Cerium is a shiny, gray metallic element of the lanthanide series. It is ductile and malleable and is used in electronic components, alloys, and lighter flints. Its atomic number 58; atomic weight 140.12; melting point 795°C; boiling point 3,468°C; specific gravity 6.67 to 8.23; valence 3, 4. It is also used in glass polishing and as a catalyst in self-cleaning ovens. Cerium has no biological role and is not very toxic.
Cerium was first identified by the Jöns Berzelius and Wilhelm Hisinger in the winter of 1803/4. Martin Klaproth independently discovered it around the same time.
Although cerium is one of the 14 lanthanoid (aka rare earth) elements it was discovered independently of them. There are some minerals that are almost exclusively cerium salts such as cerite, which is cerium silicate. A lump of this mineral had been found in 1751 by Axel Cronstedt at a mine in Vestmanland, Sweden. He sent some to Carl Scheele to analyse it but he failed to realise it was new element. In 1803, Berzelius and Hisinger examined it themselves and proved that it contained a new element.

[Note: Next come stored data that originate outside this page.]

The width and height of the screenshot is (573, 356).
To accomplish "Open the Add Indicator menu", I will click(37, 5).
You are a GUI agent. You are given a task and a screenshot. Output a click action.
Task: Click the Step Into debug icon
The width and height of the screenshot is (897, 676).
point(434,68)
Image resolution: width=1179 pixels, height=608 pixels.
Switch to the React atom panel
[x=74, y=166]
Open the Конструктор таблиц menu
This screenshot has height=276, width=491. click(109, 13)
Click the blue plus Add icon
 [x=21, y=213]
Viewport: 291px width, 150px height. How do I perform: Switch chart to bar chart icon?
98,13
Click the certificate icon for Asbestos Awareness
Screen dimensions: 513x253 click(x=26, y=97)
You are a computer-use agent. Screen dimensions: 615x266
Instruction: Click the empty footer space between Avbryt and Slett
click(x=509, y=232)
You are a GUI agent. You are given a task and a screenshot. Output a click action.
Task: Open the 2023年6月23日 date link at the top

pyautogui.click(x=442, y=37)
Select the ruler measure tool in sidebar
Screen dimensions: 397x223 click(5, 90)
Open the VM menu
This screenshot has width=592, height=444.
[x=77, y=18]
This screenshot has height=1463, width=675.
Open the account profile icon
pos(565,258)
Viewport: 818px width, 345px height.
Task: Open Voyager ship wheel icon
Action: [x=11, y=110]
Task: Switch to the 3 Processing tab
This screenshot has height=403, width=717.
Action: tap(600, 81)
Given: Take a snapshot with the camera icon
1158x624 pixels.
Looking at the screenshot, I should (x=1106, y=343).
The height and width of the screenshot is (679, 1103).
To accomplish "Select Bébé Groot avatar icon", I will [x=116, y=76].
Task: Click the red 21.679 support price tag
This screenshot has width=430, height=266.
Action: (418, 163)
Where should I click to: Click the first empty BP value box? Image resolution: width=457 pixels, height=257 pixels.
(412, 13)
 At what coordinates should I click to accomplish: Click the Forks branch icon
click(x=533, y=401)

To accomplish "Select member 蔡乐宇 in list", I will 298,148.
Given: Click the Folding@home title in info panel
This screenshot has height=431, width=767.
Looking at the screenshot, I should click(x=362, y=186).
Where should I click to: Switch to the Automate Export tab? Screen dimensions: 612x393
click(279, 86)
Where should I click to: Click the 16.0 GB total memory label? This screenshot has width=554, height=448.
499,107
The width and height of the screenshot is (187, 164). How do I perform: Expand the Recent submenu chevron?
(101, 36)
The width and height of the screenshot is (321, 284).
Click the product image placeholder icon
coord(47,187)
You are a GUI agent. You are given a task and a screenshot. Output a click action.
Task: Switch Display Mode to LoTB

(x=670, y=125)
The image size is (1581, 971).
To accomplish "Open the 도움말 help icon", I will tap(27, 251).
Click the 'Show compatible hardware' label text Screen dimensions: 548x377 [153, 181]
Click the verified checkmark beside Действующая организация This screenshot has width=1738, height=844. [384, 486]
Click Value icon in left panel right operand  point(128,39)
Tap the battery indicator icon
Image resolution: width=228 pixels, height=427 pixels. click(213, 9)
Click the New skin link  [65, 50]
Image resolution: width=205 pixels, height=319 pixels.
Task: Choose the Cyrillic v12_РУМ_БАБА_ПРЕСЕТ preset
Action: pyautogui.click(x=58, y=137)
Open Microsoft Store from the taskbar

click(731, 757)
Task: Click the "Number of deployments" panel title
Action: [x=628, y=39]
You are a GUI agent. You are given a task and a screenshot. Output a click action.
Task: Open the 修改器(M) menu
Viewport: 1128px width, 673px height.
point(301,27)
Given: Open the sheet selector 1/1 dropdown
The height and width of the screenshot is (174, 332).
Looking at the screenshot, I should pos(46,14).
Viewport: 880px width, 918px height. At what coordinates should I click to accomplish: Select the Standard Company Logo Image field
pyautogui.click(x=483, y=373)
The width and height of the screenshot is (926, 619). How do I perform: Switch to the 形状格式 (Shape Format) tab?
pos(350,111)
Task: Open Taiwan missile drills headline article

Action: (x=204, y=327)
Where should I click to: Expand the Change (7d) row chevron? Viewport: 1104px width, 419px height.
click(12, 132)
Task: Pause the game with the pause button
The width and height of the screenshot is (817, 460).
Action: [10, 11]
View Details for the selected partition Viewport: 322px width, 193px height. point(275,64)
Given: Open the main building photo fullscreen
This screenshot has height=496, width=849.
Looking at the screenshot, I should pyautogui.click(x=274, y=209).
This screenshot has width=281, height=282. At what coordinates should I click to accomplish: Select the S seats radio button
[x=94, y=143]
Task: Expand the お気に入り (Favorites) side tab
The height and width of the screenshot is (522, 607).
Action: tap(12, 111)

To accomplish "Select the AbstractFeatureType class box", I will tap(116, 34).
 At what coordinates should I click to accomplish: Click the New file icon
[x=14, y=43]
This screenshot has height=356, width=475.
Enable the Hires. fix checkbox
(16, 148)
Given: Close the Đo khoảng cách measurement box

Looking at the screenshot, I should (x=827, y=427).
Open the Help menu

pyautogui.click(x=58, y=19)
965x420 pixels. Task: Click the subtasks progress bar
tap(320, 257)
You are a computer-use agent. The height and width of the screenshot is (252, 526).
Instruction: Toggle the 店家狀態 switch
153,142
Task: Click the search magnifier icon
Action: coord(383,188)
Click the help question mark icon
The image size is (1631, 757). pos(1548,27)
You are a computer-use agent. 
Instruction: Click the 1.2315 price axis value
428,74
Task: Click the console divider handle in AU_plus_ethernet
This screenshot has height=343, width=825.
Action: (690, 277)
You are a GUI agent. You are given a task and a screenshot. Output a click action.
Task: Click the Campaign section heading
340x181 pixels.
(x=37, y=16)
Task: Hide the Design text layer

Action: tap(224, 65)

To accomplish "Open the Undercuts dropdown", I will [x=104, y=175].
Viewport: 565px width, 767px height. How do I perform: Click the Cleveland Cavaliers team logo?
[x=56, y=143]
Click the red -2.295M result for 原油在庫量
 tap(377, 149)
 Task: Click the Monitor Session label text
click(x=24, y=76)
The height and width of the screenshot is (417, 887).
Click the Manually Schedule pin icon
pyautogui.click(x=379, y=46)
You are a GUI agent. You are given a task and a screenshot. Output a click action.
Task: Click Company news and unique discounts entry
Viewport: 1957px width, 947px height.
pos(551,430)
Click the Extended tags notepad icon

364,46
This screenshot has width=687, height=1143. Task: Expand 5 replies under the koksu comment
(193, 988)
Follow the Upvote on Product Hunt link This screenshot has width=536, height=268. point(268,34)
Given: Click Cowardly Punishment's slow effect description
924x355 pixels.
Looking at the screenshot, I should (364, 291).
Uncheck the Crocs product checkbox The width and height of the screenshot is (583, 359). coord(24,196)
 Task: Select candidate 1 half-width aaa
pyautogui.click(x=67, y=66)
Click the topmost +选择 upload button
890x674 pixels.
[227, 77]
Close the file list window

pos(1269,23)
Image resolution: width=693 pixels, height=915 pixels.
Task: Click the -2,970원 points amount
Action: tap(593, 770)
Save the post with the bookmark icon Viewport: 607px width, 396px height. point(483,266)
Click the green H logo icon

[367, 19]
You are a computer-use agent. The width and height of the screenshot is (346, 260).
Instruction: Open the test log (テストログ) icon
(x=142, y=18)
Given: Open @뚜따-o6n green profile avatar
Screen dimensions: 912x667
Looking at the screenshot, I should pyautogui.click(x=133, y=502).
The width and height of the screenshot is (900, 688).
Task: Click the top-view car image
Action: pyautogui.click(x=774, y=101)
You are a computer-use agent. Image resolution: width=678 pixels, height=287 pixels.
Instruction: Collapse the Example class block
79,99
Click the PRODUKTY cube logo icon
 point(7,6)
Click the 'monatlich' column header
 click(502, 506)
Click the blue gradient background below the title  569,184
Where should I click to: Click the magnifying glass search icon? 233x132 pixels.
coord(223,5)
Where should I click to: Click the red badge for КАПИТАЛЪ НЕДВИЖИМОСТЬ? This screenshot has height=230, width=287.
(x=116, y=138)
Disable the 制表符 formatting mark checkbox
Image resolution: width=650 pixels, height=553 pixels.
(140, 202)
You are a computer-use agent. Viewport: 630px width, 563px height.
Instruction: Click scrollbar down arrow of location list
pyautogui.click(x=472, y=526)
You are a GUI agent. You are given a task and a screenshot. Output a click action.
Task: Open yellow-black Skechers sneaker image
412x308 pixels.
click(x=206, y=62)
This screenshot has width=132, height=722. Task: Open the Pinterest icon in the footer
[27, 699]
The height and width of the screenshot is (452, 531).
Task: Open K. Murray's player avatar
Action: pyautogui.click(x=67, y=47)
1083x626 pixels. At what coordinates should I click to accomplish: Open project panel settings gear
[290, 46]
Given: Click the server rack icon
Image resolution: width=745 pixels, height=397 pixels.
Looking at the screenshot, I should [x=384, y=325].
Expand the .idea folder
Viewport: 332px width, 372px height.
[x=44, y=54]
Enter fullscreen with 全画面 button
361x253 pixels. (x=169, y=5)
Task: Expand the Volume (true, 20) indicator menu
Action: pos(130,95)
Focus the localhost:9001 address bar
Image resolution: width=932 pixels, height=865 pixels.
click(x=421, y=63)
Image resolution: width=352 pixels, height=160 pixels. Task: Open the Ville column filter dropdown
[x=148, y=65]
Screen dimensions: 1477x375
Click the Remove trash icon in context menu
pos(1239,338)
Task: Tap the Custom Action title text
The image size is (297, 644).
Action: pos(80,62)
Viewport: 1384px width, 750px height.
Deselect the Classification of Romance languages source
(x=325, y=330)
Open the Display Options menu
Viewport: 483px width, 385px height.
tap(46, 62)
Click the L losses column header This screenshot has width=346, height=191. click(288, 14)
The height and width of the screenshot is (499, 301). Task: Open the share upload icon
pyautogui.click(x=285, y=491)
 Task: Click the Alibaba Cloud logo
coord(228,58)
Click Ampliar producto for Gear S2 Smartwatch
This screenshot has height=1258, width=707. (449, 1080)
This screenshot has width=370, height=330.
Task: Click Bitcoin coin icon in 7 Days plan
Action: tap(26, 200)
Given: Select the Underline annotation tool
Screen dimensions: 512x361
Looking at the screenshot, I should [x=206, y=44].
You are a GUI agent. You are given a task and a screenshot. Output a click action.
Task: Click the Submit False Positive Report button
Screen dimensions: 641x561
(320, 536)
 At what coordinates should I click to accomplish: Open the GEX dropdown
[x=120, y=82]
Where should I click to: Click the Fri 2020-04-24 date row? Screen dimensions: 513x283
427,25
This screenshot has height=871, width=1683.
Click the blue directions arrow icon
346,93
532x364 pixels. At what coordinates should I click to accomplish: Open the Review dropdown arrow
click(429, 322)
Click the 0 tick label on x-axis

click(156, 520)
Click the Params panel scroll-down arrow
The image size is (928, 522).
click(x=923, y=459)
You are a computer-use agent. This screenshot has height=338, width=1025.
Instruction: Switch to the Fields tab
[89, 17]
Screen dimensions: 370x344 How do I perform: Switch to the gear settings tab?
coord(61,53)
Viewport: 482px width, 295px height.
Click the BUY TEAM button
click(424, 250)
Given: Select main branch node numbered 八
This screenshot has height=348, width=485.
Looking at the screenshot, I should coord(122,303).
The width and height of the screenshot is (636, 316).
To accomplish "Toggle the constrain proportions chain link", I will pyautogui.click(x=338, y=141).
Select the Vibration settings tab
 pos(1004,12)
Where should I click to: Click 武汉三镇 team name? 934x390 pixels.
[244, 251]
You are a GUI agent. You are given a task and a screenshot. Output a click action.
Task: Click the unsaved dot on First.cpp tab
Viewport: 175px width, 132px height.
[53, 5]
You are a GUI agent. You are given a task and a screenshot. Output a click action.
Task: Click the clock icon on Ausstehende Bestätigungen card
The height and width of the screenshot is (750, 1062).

Occurrences, Production and Properties of Cerium
Cerium occurs in various minerals, but the most important commercial sources are monazite and bastnäsite, where it makes up about half of the lanthanide content. Cerium is the easiest lanthanide to extract from its minerals because it is the only one that can reach a stable +4 oxidation state in aqueous solution. Because of the decreased solubility of cerium in the +4 oxidation state, cerium is sometimes depleted from rocks relative to the other rare-earth elements and is incorporated into zircon, since Ce4+ and Zr4+ have the same charge and similar ionic radii.
Naturally occurring cerium is made up of four isotopes: 136Ce (0.19%), 138Ce (0.25%), 140Ce (88.4%), and 142Ce (11.1%). All four are observationally stable, though the light isotopes 136Ce and 138Ce are theoretically expected to undergo inverse double beta decay to isotopes of barium, and the heaviest isotope 142Ce is expected to undergo double beta decay to 142Nd or alpha decay to 138Ba.
Its elements can be classified based on their physical states (States of Matter) e.g. gas, solid or liquid. This element is a solid. Cerium classified as an element in the Lanthanide series as one of the “Rare Earth Elements” which can located in Group 3 elements of the Periodic Table and in the 6th and 7th periods. The Rare Earth Elements are divided into the Lanthanide and Actinide series. The elements in the Lanthanide series closely resemble lanthanum, and one another, in their chemical and physical properties. Their compounds are used as catalysts in the production of petroleum and synthetic products. Nearly 75% of all the elements in the Periodic Table are classified as metals which are detailed in the List of Metals.
Cerium has a variable electronic structure. The energy of the 4f electron is nearly the same as that of the outer 5d and 6s electrons that are delocalized in the metallic state, and only a small amount of energy is required to change the relative occupancy of these electronic levels. This gives rise to dual valence states.
Applications of Cerium
Cerium is the major component of mischmetal alloy (just under 50%). The best-known use for this alloy is in ‘flints’ for cigarette lighters. This is because cerium will make sparks when struck. The only other element that does this is iron.
Cerium(Ill) oxide has uses as a catalyst. It is used in the inside walls of self-cleaning ovens to prevent the build-up of cooking residues. It is also used in catalytic converters. Cerium(III) oxide nanoparticles are being studied as an additive for diesel fuel to help it burn more completely and reduce exhaust emissions.
Cerium sulfide is a non-toxic compound that is a rich red colour. It is used as a pigment. It is also used in flat-screen TVs, low-energy light bulbs and floodlights.
Cerium oxide is produced by heating bastnaesite ore, and treating with hydrochloric acid. Metallic cerium can be obtained by heating cerium(III) fluoride with calcium, or by the electrolysis of molten cerium oxide.